■ TASK TO CARRY OUT ■
Exact copies of the lines from the line containing "Task: Click the XVERSE" through the last line of the entries below are the whole answer.

[DATASET EXCERPTS Boundary: Start]

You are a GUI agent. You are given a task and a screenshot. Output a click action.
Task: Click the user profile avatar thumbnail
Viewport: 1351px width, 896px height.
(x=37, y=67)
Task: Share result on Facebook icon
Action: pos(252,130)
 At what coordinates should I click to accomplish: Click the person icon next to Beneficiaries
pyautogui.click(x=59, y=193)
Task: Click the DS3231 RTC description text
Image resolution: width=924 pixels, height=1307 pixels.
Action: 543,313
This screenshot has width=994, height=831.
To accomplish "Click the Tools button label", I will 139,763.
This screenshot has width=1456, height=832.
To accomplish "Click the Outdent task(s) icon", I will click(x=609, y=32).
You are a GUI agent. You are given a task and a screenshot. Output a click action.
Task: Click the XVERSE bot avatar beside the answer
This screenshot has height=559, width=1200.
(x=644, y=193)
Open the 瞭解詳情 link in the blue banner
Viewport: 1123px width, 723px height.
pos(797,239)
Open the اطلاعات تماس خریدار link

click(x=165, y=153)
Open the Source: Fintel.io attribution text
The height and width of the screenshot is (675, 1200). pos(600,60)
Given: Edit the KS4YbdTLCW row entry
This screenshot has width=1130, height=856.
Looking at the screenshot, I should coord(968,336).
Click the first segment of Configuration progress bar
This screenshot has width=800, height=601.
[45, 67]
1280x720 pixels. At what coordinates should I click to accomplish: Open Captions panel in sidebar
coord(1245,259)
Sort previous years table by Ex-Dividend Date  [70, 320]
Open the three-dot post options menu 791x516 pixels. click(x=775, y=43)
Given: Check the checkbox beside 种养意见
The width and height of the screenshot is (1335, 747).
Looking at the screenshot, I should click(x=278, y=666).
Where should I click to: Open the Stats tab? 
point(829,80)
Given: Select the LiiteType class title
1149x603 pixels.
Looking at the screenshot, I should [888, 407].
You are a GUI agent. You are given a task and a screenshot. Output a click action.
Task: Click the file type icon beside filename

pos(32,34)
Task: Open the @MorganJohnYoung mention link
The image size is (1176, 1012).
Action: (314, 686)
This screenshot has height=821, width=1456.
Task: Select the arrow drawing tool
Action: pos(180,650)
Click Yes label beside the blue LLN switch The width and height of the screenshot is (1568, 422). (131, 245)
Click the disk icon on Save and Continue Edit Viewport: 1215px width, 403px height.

[DATASET EXCERPTS Boundary: End]

■ SOLUTION TO THE EXERCISE ■
Task: Click the XVERSE bot avatar beside the answer
This screenshot has height=559, width=1200.
(x=644, y=193)
Open the 瞭解詳情 link in the blue banner
Viewport: 1123px width, 723px height.
pos(797,239)
Open the اطلاعات تماس خریدار link

click(x=165, y=153)
Open the Source: Fintel.io attribution text
The height and width of the screenshot is (675, 1200). pos(600,60)
Given: Edit the KS4YbdTLCW row entry
This screenshot has width=1130, height=856.
Looking at the screenshot, I should coord(968,336).
Click the first segment of Configuration progress bar
This screenshot has width=800, height=601.
[45, 67]
1280x720 pixels. At what coordinates should I click to accomplish: Open Captions panel in sidebar
coord(1245,259)
Sort previous years table by Ex-Dividend Date  [70, 320]
Open the three-dot post options menu 791x516 pixels. click(x=775, y=43)
Given: Check the checkbox beside 种养意见
The width and height of the screenshot is (1335, 747).
Looking at the screenshot, I should click(x=278, y=666).
Where should I click to: Open the Stats tab? 
point(829,80)
Given: Select the LiiteType class title
1149x603 pixels.
Looking at the screenshot, I should [888, 407].
You are a GUI agent. You are given a task and a screenshot. Output a click action.
Task: Click the file type icon beside filename

pos(32,34)
Task: Open the @MorganJohnYoung mention link
The image size is (1176, 1012).
Action: (314, 686)
This screenshot has height=821, width=1456.
Task: Select the arrow drawing tool
Action: pos(180,650)
Click Yes label beside the blue LLN switch The width and height of the screenshot is (1568, 422). (131, 245)
Click the disk icon on Save and Continue Edit Viewport: 1215px width, 403px height.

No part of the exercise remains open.